With the increasing popularity of cryptocurrencies and blockchain technology, smart contracts have become a prominent feature in developing decentralized applications. However, these smart contracts are susceptible to vulnerabilities that hackers can exploit, resulting in significant financial losses. In response to this growing concern, various initiatives have emerged. Notably, the SWC vulnerability list played an important role in raising awareness and understanding of smart contract weaknesses. However, the SWC list lacks maintenance and has not been updated with new vulnerabilities since 2020. To address this gap, this paper introduces the Smart Contract Weakness Enumeration (SWE), a comprehensive and practical vulnerability list up until 2023. We collect 273 vulnerability descriptions from 86 top conference papers and journal papers, employing open card sorting techniques to deduplicate and categorize these descriptions. This process results in the identification of 40 common contract weaknesses, which are further classified into 20 sub-research fields through thorough discussion and analysis. SWE provides a systematic and comprehensive list of smart contract vulnerabilities, covering existing and emerging vulnerabilities in the last few years. Moreover, SWE is a scalable, continuously iterative program. We propose two update mechanisms for the maintenance of SWE. Regular updates involve the inclusion of new vulnerabilities from future top papers, while irregular updates enable individuals to report new weaknesses for review and potential addition to SWE.

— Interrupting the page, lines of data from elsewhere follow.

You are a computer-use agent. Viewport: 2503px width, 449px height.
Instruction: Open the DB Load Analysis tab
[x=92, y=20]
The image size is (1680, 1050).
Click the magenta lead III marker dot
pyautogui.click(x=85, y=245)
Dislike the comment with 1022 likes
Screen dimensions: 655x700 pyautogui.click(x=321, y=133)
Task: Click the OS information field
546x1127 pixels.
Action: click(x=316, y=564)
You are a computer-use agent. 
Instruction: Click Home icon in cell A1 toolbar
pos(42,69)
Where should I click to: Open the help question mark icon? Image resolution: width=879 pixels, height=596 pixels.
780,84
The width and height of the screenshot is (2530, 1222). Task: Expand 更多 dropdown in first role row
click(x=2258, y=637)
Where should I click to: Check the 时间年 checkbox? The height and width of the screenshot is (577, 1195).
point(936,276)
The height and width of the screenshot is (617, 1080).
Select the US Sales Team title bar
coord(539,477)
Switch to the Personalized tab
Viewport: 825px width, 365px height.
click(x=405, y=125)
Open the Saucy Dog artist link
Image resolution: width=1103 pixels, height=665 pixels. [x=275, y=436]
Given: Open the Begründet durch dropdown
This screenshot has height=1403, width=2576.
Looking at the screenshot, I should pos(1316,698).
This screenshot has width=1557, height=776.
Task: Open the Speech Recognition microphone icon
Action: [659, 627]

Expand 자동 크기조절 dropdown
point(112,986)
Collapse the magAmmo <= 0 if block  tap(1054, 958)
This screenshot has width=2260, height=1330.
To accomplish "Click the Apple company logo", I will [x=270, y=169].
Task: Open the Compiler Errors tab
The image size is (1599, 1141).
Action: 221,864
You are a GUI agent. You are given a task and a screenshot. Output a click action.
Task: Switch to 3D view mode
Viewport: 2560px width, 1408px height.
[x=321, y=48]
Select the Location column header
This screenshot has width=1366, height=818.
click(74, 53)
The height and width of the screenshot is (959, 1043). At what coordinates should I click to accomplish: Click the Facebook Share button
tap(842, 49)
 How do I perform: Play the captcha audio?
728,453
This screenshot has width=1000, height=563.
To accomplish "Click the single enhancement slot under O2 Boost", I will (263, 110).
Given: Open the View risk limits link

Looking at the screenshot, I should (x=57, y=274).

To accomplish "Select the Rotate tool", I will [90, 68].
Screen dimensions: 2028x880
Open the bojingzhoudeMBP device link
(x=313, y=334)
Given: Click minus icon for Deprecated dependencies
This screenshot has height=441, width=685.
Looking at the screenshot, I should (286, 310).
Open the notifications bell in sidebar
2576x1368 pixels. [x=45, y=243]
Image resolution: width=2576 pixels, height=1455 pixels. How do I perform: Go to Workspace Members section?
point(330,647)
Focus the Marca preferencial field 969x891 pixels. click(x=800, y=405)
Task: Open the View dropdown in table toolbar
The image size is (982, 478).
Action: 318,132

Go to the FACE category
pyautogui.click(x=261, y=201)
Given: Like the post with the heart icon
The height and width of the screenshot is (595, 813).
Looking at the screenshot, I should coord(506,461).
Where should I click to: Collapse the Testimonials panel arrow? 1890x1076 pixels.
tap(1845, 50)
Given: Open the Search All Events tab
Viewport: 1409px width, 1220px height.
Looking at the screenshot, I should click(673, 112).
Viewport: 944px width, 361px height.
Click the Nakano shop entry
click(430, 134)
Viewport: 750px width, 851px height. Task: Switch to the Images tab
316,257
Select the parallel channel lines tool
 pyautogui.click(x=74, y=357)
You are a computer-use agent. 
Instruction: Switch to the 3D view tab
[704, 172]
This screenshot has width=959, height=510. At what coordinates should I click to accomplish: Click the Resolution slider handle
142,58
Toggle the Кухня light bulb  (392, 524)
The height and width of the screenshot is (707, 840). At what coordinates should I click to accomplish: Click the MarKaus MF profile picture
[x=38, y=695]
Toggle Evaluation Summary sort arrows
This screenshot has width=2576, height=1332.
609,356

翻译：随着加密货币和区块链技术的日益普及，智能合约已成为开发去中心化应用的重要特征。然而，这些智能合约易受黑客利用的漏洞影响，导致重大经济损失。为应对这一日益严重的关切，各方已推出多种举措。值得注意的是，SWC漏洞列表在提升对智能合约弱点的认识和理解方面发挥了重要作用。然而，SWC列表缺乏维护，自2020年以来未再更新新漏洞。为弥补这一空白，本文提出了智能合约弱点枚举（SWE），这是一份截至2023年的全面且实用的漏洞列表。我们从86篇顶级会议论文和期刊论文中收集了273条漏洞描述，采用开放式卡片分类技术对这些描述进行去重和分类。这一过程识别出40种常见合约弱点，并通过深入讨论和分析进一步将其归类为20个子研究领域。SWE提供了一份系统且全面的智能合约漏洞列表，涵盖过去几年中现有和新兴的漏洞。此外，SWE是一个可扩展、持续迭代的程序。我们提出了两种SWE维护的更新机制：定期更新包括纳入未来顶级论文中的新漏洞，而不定期更新则允许个人提交新弱点以供审查并可能加入SWE。